_Problem description_: Go through the entries below and pick out every line with "Wundversorgungssortiment".

----- Supplied records

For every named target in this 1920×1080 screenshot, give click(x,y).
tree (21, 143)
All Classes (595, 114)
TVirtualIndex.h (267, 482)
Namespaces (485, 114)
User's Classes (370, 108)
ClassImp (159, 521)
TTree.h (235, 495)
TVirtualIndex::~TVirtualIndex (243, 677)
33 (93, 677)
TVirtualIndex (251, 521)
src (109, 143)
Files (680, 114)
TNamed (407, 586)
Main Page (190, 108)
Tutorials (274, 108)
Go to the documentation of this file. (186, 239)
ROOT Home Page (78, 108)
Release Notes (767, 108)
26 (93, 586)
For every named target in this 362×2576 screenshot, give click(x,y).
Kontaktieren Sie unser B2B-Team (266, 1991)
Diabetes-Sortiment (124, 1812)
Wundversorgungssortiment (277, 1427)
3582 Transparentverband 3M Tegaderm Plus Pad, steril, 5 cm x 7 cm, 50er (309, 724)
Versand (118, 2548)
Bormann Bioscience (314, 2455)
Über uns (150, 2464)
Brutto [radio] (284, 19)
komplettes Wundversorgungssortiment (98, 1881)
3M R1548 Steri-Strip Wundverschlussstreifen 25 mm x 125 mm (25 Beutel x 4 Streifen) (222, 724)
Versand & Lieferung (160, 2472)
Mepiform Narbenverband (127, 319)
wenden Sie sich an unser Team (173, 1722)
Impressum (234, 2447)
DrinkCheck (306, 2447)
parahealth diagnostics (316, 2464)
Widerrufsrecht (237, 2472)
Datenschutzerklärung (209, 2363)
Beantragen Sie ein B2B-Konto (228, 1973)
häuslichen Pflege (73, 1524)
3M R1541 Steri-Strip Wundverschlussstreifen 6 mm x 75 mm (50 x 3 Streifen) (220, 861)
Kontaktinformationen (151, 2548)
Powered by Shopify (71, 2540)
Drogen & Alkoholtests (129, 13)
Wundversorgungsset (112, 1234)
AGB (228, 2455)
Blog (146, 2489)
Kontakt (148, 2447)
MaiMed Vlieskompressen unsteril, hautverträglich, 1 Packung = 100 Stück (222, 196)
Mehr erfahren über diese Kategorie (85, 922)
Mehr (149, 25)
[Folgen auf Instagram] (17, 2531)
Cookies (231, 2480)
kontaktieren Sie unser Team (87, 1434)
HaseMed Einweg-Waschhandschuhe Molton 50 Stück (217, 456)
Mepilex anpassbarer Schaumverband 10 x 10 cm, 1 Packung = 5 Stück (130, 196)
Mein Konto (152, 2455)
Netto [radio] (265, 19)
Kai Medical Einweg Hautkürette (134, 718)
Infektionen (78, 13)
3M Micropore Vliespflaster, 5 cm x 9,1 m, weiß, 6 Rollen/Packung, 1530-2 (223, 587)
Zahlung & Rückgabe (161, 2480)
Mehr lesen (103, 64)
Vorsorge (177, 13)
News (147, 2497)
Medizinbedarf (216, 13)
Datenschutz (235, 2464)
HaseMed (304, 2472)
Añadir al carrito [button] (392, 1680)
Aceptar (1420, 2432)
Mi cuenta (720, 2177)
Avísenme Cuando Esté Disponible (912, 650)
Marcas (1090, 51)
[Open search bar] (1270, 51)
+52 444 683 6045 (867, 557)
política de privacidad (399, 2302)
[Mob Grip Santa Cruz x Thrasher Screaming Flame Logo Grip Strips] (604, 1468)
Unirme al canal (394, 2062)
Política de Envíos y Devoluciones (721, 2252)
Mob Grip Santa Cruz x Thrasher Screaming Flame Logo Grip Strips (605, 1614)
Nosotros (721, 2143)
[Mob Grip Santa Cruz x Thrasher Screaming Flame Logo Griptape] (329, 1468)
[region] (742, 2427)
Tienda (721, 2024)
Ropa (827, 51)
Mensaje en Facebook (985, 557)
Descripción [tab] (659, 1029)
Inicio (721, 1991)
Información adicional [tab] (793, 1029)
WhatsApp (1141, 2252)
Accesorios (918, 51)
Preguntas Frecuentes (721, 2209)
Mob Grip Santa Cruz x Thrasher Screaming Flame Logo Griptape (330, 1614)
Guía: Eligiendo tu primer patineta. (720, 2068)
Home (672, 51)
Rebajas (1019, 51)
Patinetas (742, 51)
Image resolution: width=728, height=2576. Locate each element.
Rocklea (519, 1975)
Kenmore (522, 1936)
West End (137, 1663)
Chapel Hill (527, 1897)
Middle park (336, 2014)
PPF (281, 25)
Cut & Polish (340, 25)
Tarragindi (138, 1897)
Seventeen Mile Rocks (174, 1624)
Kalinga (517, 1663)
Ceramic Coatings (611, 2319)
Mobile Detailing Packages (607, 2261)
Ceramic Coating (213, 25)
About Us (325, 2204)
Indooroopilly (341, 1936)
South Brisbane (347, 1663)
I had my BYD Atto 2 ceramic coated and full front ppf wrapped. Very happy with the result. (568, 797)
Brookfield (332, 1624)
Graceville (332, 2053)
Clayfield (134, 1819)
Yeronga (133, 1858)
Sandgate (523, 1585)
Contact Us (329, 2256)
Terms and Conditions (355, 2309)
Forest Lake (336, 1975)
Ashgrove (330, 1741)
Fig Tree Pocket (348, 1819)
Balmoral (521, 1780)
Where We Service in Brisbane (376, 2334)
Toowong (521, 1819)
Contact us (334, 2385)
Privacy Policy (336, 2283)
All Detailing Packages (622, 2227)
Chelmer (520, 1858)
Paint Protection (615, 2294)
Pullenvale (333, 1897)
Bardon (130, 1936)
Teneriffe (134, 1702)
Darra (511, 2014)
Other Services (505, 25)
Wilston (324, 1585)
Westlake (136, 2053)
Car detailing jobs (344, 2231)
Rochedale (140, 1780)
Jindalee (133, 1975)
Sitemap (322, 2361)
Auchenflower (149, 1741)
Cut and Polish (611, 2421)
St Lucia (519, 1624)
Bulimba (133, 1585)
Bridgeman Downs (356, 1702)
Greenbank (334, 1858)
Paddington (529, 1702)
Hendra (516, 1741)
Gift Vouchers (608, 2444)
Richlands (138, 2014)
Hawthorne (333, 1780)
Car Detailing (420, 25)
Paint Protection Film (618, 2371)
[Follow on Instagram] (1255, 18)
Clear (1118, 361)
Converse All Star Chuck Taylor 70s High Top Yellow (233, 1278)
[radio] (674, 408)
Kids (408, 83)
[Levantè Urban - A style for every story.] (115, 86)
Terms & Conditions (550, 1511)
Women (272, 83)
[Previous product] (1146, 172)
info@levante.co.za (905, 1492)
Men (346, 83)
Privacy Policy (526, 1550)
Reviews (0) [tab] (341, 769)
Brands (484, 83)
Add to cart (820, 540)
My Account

----------

_Exercise solution_:
Wundversorgungssortiment (277, 1427)
komplettes Wundversorgungssortiment (98, 1881)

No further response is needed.